╭─ The data
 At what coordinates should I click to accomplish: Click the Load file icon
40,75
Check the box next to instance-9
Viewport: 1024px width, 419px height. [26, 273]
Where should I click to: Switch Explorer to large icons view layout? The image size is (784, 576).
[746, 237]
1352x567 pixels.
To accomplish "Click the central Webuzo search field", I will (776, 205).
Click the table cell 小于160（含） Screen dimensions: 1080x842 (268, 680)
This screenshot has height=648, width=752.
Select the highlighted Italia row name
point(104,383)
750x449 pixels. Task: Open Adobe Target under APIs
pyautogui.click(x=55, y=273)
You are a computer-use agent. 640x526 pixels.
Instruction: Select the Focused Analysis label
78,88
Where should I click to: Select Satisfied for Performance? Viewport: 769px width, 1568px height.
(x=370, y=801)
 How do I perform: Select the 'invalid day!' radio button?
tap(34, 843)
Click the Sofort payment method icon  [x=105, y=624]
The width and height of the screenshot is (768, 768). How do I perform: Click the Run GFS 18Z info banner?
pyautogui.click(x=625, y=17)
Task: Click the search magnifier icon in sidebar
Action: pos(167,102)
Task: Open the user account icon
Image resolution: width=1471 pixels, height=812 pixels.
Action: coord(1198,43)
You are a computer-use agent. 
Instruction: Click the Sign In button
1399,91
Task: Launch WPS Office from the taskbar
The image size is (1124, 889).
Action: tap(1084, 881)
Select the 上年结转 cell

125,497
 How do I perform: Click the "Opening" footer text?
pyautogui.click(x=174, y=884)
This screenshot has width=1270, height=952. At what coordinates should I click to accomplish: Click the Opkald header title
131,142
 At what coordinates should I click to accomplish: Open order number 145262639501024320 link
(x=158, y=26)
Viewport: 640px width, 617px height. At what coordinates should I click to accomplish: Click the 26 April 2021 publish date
╰─
> _Description of the task_
From the line containing "At what coordinates should I click to accomplish: Open" to the last line of the material, please quote every line exactly and only those.

> _Output for this task_
 At what coordinates should I click to accomplish: Open order number 145262639501024320 link
(x=158, y=26)
Viewport: 640px width, 617px height. At what coordinates should I click to accomplish: Click the 26 April 2021 publish date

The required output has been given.